◆ Directions
For the data that follows, return each line unchanged and drop the pictures.

◆ Entries provided
- - - - -

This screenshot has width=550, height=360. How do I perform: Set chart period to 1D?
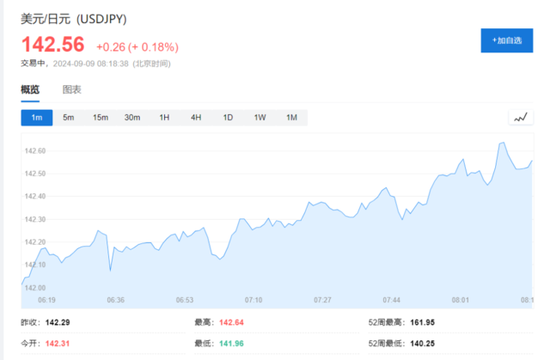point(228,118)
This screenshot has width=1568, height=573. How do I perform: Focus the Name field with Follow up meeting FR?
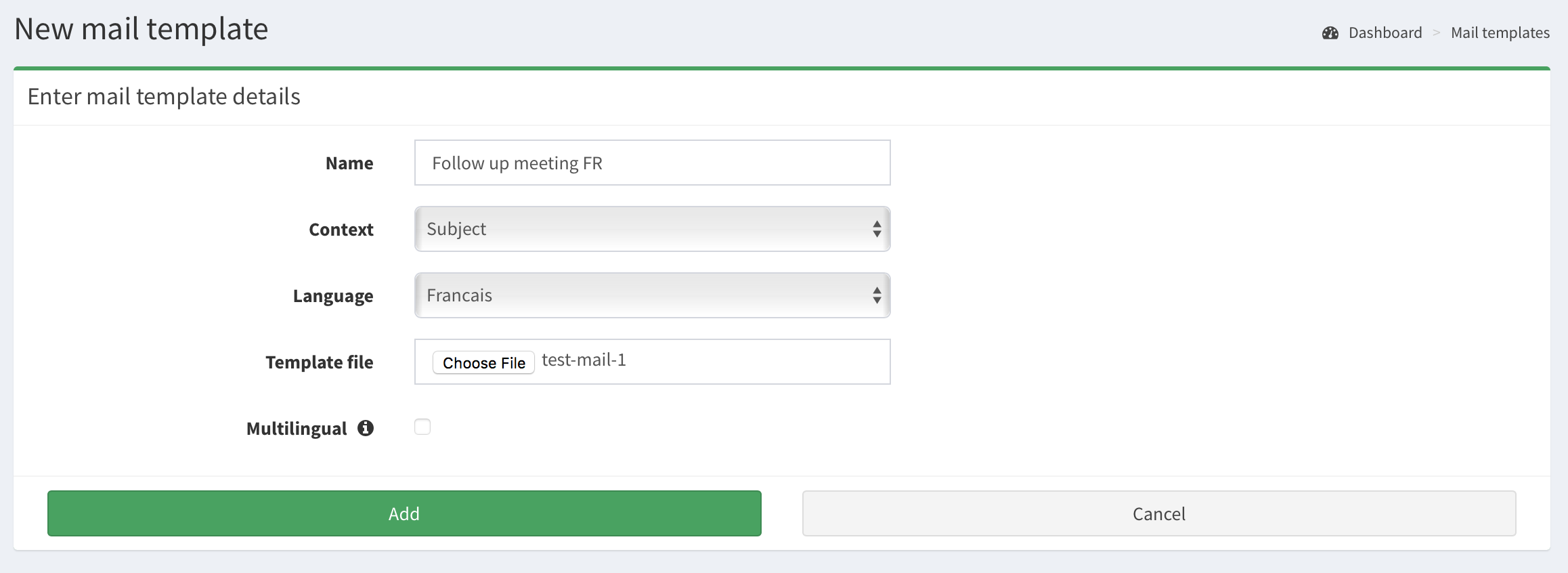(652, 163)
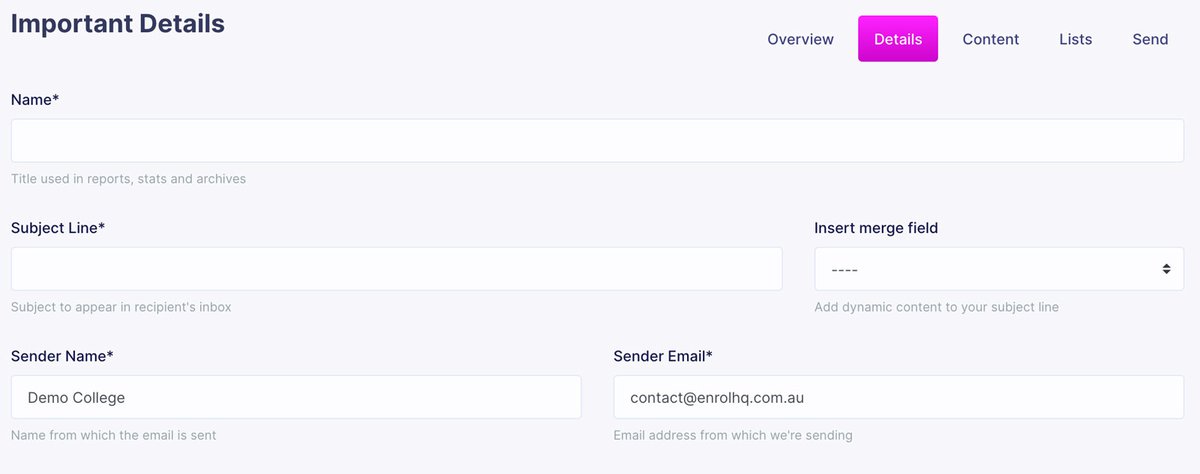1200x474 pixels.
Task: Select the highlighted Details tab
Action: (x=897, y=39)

- - - - -

◆ Result
This screenshot has width=550, height=360. How do I perform: Set chart period to 1D?
point(228,118)
This screenshot has width=1568, height=573. How do I perform: Focus the Name field with Follow up meeting FR?
(652, 163)
1200x474 pixels.
Task: Select the highlighted Details tab
Action: (x=897, y=39)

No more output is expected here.